** Stored data follows **

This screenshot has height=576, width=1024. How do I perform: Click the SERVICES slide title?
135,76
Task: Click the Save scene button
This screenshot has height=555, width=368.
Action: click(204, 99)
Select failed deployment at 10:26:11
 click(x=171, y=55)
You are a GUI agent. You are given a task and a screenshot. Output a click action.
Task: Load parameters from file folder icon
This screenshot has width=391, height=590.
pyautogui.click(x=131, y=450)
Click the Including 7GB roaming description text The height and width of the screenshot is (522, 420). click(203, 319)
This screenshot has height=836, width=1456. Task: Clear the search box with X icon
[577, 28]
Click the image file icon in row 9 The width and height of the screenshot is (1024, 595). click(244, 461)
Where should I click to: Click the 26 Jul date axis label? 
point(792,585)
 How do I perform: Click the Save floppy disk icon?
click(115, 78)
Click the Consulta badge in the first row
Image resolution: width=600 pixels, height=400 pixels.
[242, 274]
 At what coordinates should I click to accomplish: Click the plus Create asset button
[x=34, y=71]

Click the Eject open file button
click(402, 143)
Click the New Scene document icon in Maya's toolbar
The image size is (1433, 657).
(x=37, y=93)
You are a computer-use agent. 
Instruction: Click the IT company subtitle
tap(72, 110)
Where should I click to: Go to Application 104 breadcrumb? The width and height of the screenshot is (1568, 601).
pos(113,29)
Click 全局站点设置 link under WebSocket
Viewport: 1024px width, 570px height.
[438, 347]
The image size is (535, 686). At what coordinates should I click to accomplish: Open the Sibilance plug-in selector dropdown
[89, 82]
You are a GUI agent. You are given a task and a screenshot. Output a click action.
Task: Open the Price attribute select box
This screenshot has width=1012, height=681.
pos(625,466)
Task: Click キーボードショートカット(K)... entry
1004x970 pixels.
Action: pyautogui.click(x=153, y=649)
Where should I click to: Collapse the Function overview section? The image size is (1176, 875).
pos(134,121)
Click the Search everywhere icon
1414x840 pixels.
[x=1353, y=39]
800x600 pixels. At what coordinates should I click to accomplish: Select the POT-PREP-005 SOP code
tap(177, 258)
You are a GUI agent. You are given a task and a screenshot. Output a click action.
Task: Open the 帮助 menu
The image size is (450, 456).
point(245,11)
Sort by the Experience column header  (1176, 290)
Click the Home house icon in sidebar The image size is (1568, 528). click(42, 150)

** End of Stored data **

* Task objective *
The lines to write out run from the one with "Task: Open the 帮助 menu" through the end of the records. Give them exactly, and only them.

* Solved problem *
Task: Open the 帮助 menu
The image size is (450, 456).
point(245,11)
Sort by the Experience column header  (1176, 290)
Click the Home house icon in sidebar The image size is (1568, 528). click(42, 150)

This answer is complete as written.